Carson moved to the window, watched her cross the street and enter Robinson’s store. He stood there for a long time, listening to the buzzing of the fly. Then he went back to the desk and settled down to work.

It was almost seven o’clock when Roger Delavan came, profuse with apology.

“Kathryn will be angry with me,” he said, fidgeting with his hat, “but I had some work to do, forgot all about the time.”

Outside, dusk had fallen on the street and the windows of the business places glowed with yellow light. There was a sharp nip in the rising wind, and Delavan turned up the collar of his coat. A few horses stood huddled, heads drooping at the hitching post in front of the North Star. Up the street a dog-fight suddenly erupted, as suddenly ceased.

Carson and Delavan turned west, their boots ringing on the sidewalk. The wind whispered and talked in the weeds and grass that grew in the vacant space surrounding the creaking, groaning windmill tower.

“I want to talk with you,” said Delavan, head bent into the wind, hat socked firmly on his head. “About what happened today. I am afraid you may think –”

“It was a business deal,” Carson told him. “You said so, yourself.”

“No, it wasn’t,” protested Delavan. “It was the rankest sort of bribery and attempt at intimidation I have ever seen. I’ve played along with Fennimore because of business reasons. Fennimore, after all, was the only business in Trail City for a long time. I blinked at a lot of his methods, thinking they were no more than the growing pains of any normal city. But after what happened today, I had to draw the line. I told Quinn this afternoon –”

Red flame flickered in the weeds beside the tower, and a gun bellowed in the dusk. Delavan staggered, coughed, fell to his knees. His bowler hat fell off, rolled into the street. The wind caught it and it rolled on its rim, like a spinning wagon-wheel.

A man, bent low, was running through the weeds, half-seen in the thickening dark.

Carson’s hand dipped for his gun, snatched it free, but the man was gone, hidden in the thicker shadows where no lamplight reached from the windows on the street.

Carson slid back the gun, knelt beside Delavan and turned him over.
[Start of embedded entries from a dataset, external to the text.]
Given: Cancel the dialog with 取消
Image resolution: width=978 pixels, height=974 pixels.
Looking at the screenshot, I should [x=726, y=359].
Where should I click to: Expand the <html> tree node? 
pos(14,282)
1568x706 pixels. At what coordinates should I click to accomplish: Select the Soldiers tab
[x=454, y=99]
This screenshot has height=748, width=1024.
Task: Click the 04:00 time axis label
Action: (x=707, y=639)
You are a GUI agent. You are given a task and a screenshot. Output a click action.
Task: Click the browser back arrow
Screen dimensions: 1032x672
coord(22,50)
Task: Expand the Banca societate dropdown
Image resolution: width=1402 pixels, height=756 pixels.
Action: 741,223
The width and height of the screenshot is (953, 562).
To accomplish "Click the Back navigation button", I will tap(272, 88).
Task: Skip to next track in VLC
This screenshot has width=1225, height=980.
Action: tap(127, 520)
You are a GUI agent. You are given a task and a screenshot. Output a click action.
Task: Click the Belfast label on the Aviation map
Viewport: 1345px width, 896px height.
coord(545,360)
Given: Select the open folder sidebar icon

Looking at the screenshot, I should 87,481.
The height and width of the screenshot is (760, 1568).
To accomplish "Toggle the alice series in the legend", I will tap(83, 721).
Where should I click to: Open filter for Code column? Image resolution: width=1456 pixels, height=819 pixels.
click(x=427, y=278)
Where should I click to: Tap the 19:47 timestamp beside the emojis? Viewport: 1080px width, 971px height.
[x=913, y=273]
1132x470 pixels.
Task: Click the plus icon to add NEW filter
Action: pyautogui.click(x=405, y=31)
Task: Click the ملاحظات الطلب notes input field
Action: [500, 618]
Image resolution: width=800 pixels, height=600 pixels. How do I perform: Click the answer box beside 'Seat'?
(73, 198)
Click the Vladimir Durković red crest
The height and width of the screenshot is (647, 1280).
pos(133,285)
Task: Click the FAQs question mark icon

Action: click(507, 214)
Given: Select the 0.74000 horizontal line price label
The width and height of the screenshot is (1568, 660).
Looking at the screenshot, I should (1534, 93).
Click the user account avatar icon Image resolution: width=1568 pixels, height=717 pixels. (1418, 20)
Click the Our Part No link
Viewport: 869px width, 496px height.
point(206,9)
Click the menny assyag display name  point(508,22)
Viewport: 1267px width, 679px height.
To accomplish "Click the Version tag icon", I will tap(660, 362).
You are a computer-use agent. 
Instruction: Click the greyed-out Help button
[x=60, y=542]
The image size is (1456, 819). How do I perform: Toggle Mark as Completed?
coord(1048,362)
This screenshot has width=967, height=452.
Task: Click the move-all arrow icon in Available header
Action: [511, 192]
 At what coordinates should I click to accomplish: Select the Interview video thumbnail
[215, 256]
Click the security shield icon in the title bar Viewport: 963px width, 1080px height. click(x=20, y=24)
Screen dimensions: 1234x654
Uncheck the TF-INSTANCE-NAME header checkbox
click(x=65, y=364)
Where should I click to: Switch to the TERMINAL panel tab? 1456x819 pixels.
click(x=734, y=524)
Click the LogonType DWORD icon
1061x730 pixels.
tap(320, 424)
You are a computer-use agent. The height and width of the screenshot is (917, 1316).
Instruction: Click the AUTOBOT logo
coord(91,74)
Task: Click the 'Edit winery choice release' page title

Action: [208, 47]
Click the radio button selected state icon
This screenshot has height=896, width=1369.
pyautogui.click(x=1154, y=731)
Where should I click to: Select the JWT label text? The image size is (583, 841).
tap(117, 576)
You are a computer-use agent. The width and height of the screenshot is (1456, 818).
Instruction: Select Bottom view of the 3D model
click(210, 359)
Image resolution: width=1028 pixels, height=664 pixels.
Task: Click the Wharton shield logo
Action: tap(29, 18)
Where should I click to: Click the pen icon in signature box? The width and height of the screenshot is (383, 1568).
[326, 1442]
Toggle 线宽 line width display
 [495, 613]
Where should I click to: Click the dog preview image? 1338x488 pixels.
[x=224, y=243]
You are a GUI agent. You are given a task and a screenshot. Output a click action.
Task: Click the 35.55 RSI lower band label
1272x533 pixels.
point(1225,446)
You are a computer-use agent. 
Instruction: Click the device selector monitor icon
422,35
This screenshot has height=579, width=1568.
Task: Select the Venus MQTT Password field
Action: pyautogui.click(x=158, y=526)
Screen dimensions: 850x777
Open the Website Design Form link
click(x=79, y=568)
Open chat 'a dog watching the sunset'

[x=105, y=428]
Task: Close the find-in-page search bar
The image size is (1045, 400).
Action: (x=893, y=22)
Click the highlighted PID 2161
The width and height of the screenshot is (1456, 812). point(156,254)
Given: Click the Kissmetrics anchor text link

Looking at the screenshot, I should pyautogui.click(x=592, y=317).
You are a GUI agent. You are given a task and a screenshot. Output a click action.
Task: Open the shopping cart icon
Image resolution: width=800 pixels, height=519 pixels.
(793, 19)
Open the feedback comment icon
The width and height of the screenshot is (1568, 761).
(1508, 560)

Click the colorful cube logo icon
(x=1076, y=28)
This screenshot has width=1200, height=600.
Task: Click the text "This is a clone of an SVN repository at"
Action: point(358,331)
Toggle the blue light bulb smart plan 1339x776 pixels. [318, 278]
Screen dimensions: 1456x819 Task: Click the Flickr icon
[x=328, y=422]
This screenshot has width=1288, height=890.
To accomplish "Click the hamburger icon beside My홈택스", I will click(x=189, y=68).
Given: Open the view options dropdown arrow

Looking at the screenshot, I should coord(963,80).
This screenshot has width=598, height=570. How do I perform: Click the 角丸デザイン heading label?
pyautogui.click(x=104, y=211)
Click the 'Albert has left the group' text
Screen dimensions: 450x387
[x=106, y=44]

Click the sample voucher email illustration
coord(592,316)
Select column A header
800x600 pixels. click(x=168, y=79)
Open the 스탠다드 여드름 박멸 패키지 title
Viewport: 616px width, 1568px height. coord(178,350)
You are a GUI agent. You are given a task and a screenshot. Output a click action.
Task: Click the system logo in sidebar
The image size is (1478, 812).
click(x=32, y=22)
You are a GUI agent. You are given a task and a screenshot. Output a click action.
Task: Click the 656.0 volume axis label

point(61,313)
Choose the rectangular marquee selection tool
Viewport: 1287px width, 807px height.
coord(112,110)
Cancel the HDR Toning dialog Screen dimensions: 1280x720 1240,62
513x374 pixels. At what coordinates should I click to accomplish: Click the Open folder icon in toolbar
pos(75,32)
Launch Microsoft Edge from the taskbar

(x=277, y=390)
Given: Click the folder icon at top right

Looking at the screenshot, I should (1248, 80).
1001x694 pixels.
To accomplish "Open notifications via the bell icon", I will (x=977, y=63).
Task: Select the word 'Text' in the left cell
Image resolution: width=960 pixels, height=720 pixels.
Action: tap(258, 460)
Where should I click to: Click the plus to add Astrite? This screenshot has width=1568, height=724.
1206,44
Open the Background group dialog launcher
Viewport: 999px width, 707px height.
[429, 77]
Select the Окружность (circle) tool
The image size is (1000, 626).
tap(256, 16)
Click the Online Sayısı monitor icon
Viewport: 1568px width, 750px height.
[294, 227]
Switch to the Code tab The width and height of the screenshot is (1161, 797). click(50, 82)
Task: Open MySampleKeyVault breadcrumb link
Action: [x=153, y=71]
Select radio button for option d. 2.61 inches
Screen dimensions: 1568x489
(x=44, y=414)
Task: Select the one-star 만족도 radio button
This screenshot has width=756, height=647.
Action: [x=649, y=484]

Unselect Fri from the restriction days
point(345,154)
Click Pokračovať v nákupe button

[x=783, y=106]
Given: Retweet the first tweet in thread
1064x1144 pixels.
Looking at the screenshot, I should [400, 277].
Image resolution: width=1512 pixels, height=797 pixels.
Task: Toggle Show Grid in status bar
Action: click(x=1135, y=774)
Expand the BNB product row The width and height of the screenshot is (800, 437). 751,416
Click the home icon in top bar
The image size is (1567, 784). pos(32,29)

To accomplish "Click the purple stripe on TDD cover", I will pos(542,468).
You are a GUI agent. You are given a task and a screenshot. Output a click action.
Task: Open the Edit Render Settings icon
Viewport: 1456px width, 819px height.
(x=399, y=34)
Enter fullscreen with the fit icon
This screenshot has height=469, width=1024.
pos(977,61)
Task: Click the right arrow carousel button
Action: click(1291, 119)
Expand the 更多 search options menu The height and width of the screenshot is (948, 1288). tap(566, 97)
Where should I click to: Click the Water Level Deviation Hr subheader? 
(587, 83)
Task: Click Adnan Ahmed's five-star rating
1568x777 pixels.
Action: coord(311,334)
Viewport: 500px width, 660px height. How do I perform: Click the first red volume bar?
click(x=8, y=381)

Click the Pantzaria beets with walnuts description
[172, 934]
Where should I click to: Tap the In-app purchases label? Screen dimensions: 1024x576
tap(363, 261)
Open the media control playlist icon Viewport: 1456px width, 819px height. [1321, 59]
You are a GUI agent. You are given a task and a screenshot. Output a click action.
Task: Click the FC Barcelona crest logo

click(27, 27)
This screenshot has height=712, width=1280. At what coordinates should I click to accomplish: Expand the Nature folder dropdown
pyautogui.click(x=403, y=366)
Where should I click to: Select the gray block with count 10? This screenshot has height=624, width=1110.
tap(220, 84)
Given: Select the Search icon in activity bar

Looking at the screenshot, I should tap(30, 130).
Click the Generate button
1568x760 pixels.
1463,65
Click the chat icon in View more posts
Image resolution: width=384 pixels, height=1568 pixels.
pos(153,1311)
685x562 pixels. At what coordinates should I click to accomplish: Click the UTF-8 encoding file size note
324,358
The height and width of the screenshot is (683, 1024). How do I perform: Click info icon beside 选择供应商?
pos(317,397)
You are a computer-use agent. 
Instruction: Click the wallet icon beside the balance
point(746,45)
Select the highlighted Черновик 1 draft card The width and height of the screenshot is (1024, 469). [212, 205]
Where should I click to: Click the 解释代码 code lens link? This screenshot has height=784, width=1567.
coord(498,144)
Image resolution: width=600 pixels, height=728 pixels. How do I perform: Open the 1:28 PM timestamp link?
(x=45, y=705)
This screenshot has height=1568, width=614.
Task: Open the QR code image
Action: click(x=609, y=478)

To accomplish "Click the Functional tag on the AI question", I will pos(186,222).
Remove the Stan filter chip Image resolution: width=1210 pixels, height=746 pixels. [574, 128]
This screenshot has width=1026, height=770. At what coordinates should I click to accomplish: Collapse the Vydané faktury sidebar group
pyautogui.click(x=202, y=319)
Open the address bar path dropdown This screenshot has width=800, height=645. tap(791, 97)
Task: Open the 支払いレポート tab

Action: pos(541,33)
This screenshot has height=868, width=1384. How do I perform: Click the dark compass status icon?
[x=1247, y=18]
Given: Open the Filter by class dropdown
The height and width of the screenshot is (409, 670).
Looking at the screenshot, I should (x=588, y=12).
The man was a dead weight in his arms; his head hung limply. Carson tore open his coat, bent one ear to his chest, heard no thudding heart.

Slowly, he laid the banker back on the ground, pulled the coat about him, then straightened up. The bowler hat no longer was in sight, but a half-dozen men were running down the street. Among them, he recognized Bill Robinson, the new store owner, by the white apron tied around his middle.

“That you, Robinson?” asked Carson.

“Yeah, it’s me,” said Robinson. “We heard a shot.”

“Someone shot Delavan,” said Carson. “He’s dead.”

They came up and stood silently for a moment, looking at the black shape on the ground. One of them, Carson saw, was Caleb Storm, the barber. Another was Lee Weaver, the liveryman. The others he knew only from having seen them about town. Men from some of the ranches.